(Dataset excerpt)
# # # # #
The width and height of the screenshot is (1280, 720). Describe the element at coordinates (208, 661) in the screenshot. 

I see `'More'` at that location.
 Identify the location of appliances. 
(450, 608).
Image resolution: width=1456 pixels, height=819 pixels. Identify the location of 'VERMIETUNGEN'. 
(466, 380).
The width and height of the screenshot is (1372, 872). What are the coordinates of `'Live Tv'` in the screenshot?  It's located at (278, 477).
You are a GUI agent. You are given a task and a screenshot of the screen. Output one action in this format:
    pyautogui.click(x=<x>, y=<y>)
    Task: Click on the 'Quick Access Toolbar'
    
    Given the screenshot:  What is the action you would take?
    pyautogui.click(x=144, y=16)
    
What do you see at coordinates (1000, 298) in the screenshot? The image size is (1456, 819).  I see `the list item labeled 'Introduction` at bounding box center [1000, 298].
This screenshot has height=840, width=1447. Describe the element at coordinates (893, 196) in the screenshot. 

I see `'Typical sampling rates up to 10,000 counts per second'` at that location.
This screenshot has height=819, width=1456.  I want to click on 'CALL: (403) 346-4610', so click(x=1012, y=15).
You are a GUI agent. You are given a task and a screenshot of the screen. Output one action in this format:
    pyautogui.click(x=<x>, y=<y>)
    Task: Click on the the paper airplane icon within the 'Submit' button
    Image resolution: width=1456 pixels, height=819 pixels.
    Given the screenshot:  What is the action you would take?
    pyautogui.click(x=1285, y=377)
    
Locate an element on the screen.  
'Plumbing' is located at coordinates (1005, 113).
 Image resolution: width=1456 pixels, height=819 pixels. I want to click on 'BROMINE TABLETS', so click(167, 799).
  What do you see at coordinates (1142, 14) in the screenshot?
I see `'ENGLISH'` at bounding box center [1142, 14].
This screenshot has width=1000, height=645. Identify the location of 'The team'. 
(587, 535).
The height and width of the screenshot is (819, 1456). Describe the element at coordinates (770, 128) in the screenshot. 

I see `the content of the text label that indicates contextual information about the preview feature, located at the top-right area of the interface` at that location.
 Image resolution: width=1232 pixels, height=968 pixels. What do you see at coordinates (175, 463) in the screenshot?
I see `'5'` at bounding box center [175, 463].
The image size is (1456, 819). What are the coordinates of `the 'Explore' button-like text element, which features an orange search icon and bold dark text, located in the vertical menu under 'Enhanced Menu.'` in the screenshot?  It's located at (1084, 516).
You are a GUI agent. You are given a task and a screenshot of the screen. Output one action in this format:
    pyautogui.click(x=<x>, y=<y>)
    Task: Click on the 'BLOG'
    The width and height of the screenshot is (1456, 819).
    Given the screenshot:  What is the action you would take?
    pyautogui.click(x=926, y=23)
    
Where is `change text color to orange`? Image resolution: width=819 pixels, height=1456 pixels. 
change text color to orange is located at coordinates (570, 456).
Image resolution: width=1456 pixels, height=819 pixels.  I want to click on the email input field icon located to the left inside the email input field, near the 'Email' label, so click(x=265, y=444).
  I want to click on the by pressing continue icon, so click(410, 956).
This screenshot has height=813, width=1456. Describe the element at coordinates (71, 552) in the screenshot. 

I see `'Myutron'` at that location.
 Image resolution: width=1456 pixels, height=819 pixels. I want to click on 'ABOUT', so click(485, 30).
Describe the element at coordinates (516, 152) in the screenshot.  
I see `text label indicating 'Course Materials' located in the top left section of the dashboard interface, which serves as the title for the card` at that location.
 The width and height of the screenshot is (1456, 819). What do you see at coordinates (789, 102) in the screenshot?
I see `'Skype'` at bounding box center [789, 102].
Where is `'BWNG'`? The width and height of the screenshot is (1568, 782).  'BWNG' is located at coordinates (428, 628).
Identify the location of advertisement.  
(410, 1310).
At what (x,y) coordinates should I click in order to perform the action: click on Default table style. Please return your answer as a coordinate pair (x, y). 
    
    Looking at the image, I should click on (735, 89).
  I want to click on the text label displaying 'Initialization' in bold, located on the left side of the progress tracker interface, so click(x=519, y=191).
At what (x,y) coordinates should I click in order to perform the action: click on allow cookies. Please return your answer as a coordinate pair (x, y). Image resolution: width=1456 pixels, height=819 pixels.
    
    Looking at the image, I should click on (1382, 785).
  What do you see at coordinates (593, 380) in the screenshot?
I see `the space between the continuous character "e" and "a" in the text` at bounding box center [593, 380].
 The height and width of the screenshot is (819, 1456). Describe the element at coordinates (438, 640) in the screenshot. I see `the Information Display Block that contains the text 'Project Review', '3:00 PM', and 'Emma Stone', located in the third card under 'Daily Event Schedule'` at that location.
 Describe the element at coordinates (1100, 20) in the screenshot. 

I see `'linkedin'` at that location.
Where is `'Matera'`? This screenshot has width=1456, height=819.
# # # # #
* **TASK INSTRUCTIONS**: Copy the data verbatim, from its beginning through the line containing "What do you see at coordinates (1000, 298)".

* **TASK RESPONSE**:
The width and height of the screenshot is (1280, 720). Describe the element at coordinates (208, 661) in the screenshot. 

I see `'More'` at that location.
 Identify the location of appliances. 
(450, 608).
Image resolution: width=1456 pixels, height=819 pixels. Identify the location of 'VERMIETUNGEN'. 
(466, 380).
The width and height of the screenshot is (1372, 872). What are the coordinates of `'Live Tv'` in the screenshot?  It's located at (278, 477).
You are a GUI agent. You are given a task and a screenshot of the screen. Output one action in this format:
    pyautogui.click(x=<x>, y=<y>)
    Task: Click on the 'Quick Access Toolbar'
    
    Given the screenshot:  What is the action you would take?
    pyautogui.click(x=144, y=16)
    
What do you see at coordinates (1000, 298) in the screenshot? The image size is (1456, 819).  I see `the list item labeled 'Introduction` at bounding box center [1000, 298].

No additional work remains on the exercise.